RépondreSupprimerMagnifique album dans un style vraiment unique et que tu décris avec beaucoup de talent et précision. Leurs autres albums,je les ai revendu n'aimant que celui-ci et du coup je me le suis réécouté ce matin : écoute relaxante et éprouvante en même temps !
Rare (dans le rock) d'entendre la langue de Shakespeare être aussi élégamment énoncée :album qui devrait être écouté à tous les cours d'anglais pour apprendre du vocabulaire et améliorer sa prononciation (pour les hétéros,et dans un style peut-être moins direct,plus allusif,plus littéraire et romantique mais non moins potache et adolescent dans les textes,lui préférer son cousin ,le premier Violent Femmes ?!)
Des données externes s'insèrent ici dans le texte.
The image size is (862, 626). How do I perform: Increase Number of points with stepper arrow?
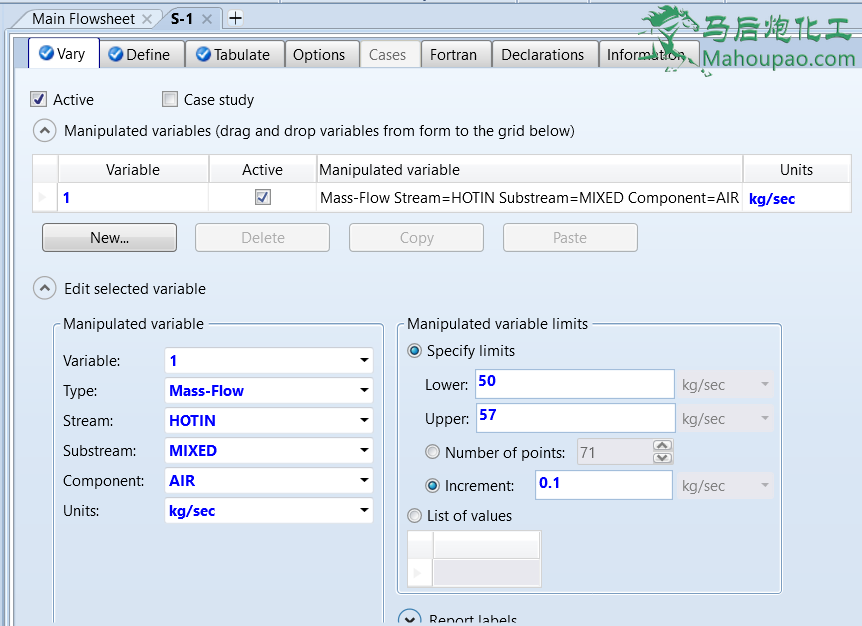662,446
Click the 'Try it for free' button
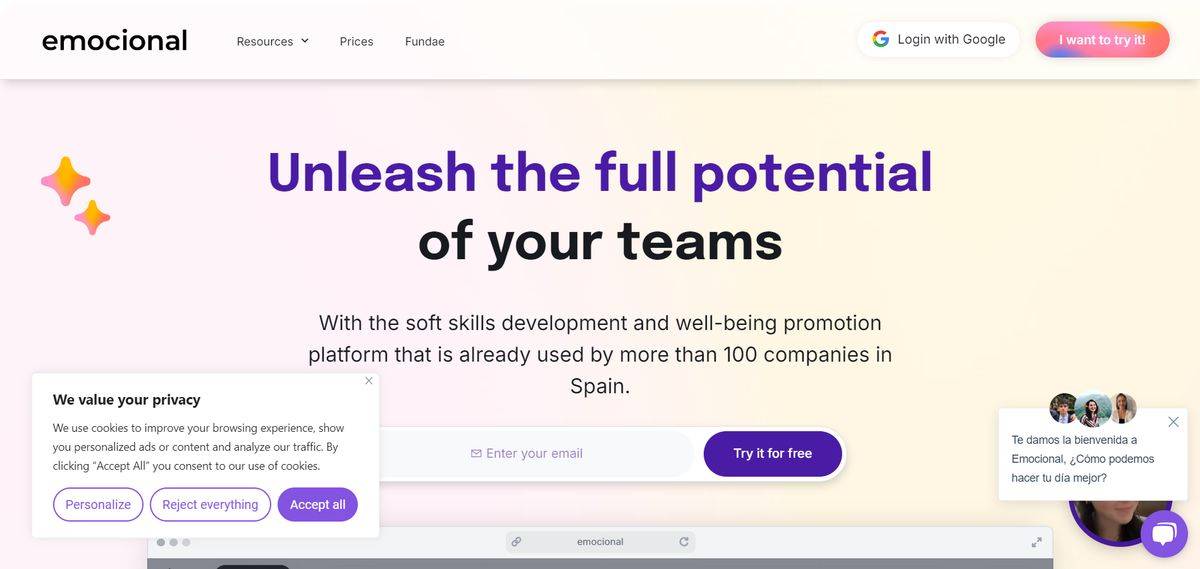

Après cette écoute,et pour rester dans un certain univers post-moyen-âgeux de troubadours baroqueux/pop improbables et déjantés qui me font toujours et encore apprécier une certaine langue et un certain esprit anglo-saxon,j'ai ressorti et écoute actuellement l'album Royal Bastard de King Of Luxembourg.
Agréable matinée ma foi !
Vraiment à part et anachronique ,les Frogs, à leur époque (1989) où l'on était tout de même encore plongé dans un certain monde musical underground indie américain pur et dur (mis à part peut-être pour les Butthole,les plus durs parmi les durs, mais aussi proches cousins homophobes des Frogs ?!!) qui se prenait quand même parfois très au sérieux et n'était pas toujours très rose ! (années Reagan ?)
Les Frogs peuvent d'ailleurs faire figure de réels précurseurs (15 ans auparavant !) de toute cette ribambelle de groupes Lo-fi-glam-pop-folk à l'esthétique décomplexée ( naiveté enfantine affirmée) dont on ne compte plus les innombrables mais protéiformes représentants depuis quelques années. Sans faire de jeux de mots homophobes,je crois que les Frogs ont ouvert la brèche.
Sans vouloir faire de jeu de mot homophobe,je dirais que les Frogs ont ouvert la bréche.